Immobilized by the crossfire, de Gaulle’s DS would be exposed to the direct fire of the gunmen who were waiting at the corner of the Rue du Bois. This was the plan that had been worked out in the apartment at Meudon with toy cars on a table.

Their machine-guns juddering in their hands, they saw the outriders swerve and surge; they saw the flickering imperfections of a scene suddenly sprayed with bullets; they saw the flash of chrome and lacquered fuselage as the DS, driven by the man who had accelerated through the wall of flames near Pont-sur-Seine, shot past with a slur of tyres and roared into the sunset, leaving Petit-Clamart looking even tattier than usual.

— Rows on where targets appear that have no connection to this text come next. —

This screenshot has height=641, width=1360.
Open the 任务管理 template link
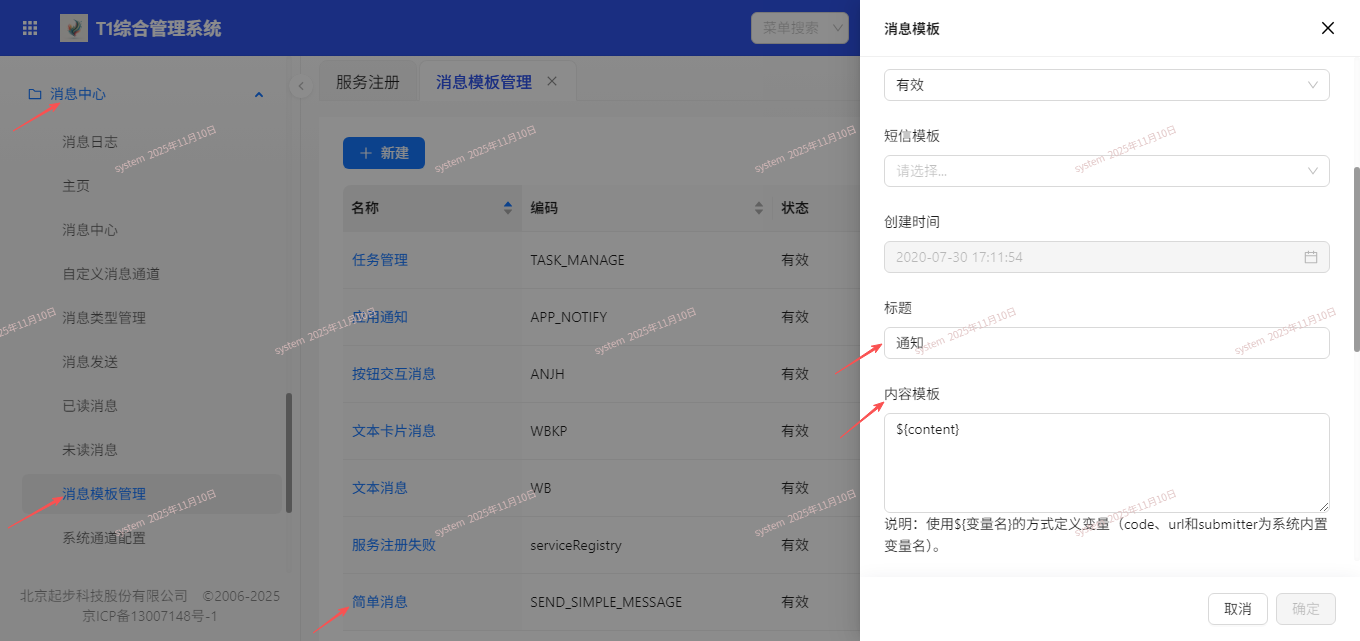click(x=380, y=260)
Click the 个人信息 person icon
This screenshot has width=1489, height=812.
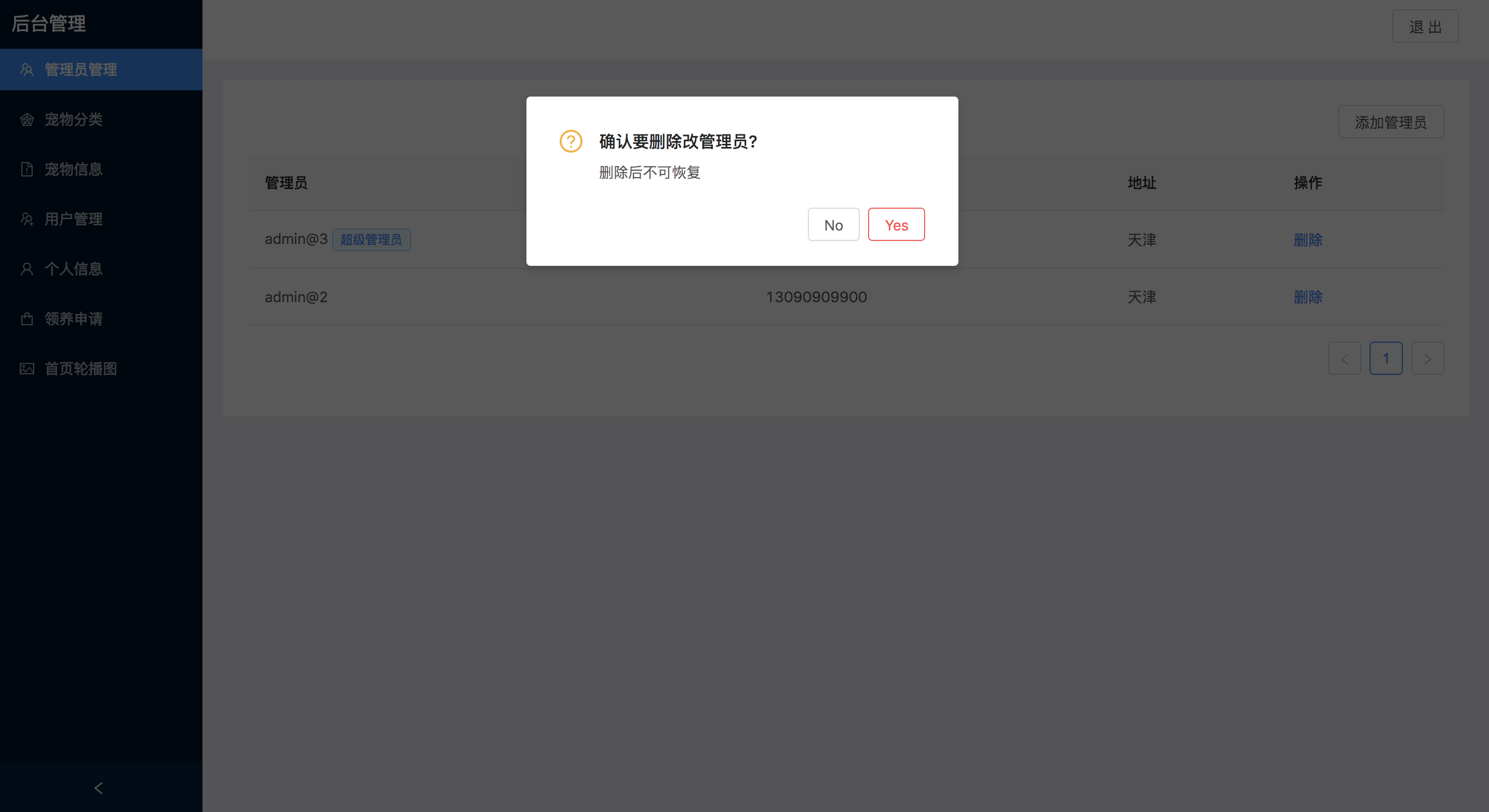tap(26, 269)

Three minutes later, President de Gaulle stepped out of the DS onto the runway at Villacoublay. Little cubes of glass trickled from his suit onto the tarmac. His wife said, ‘I hope the chickens are all right.’ She was thinking of Thursday’s lunch, which was in the boot of the DS, but the policemen thought she was referring to them, since a
poulet
is a ‘cop’. De Gaulle, who was never effusive, thanked his driver and his son-in-law, and said calmly, ‘It was a close thing this time.’ He seemed more upset by what appeared to be the pitiful ineptitude of the OAS: ‘
Ils ont tiré comme des cochons.
’ (‘They couldn’t hit a barn door at ten paces.’)

Less than an hour later, the
estafette
was found in the Bois de Meudon. The machine-guns were still inside it, along with a bomb that was supposed to have destroyed the evidence. The fuse had been lit but for some reason had gone out. Most of the conspirators were rounded up within a fortnight and only ‘the Limp’ was never caught. At the crime scene, the investigators found a hundred cartridges scattered about the crossroads. It seemed incredible that only one person had been hurt. (The driver bound for Paris had to have his index finger bandaged.) About ten bullets had hit the car, and most of them had been fired too low to do much damage. Despite the mole in the É lysée, no one had told the killers that the presidential DS was equipped with bullet-proof tyres and hydraulic suspension. Even so, they seem to have suffered almost unbelievable bad luck. Two of the machine-guns had jammed, and ‘the Limp’ had had to change his clip in mid-volley.